Washoe City became the county seat of Washoe County when it was created in 1861. The new county seat attracted lawyers, doctors, and dentists, among others. The streets were lined with restaurants, stores, saloons, livery stables, drugstores, bath houses and shaving emporiums. The Washoe City post office opened in July 1862, closed in October 1888, reopened in November 1888 until December 1894. In October 1862, the Washoe Times printed its first newspaper. Later, a school, churches, a hospital, and a courthouse and jail were built.

By 1865, Washoe City had a fluctuating permanent and transient population that may have reached 6000. Washoe City started to decline after the completion of the Virginia & Truckee Railroad to the Carson River in 1869. Within a few years, the population was reduced to 2,500 residents. Milling and lumber demand was beginning to decrease, which was another player in the fall of Washoe City.
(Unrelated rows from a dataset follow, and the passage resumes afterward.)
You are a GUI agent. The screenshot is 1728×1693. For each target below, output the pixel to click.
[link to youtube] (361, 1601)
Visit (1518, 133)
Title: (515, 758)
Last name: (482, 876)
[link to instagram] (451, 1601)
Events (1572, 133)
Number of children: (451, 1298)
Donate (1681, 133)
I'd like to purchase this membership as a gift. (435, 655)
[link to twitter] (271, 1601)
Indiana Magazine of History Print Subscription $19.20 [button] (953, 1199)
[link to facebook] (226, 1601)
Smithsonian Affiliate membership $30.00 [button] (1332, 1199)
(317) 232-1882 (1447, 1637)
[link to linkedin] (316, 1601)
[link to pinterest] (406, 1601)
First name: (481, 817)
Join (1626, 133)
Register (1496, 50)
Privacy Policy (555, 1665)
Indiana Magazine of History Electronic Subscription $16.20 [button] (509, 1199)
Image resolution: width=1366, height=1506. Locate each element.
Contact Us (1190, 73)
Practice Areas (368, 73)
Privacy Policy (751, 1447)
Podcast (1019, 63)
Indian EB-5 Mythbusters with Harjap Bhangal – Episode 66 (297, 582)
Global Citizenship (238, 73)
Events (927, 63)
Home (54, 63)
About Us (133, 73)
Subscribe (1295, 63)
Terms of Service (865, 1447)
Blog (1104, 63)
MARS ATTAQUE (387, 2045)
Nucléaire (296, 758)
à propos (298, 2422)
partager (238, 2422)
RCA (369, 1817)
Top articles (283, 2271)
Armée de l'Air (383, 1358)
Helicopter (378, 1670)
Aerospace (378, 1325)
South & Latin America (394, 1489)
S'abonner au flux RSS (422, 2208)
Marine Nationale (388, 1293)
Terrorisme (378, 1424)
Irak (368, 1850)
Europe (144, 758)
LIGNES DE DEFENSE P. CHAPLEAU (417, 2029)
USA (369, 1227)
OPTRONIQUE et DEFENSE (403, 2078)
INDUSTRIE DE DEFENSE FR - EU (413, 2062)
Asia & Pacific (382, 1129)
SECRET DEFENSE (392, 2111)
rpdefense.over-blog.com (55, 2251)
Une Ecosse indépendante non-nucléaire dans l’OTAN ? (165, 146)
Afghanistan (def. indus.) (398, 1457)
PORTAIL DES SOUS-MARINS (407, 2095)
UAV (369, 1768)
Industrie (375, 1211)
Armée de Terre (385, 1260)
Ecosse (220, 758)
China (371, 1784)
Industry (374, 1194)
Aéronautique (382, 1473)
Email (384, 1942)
In 1871, the county seat of Washoe County was moved to Reno, and in 1880, only 200 people lived in Washoe City. The post office was named Washoe from December 1894 until Jan 1914. By the early 20th century, Washoe City was empty. Nowadays, there are just the remains of many of the original buildings.

==In popular culture==
In Hell On Wheels season 5, episode 12 ("Any Sum Within Reason"), much of the critical action takes place in and around Washoe City.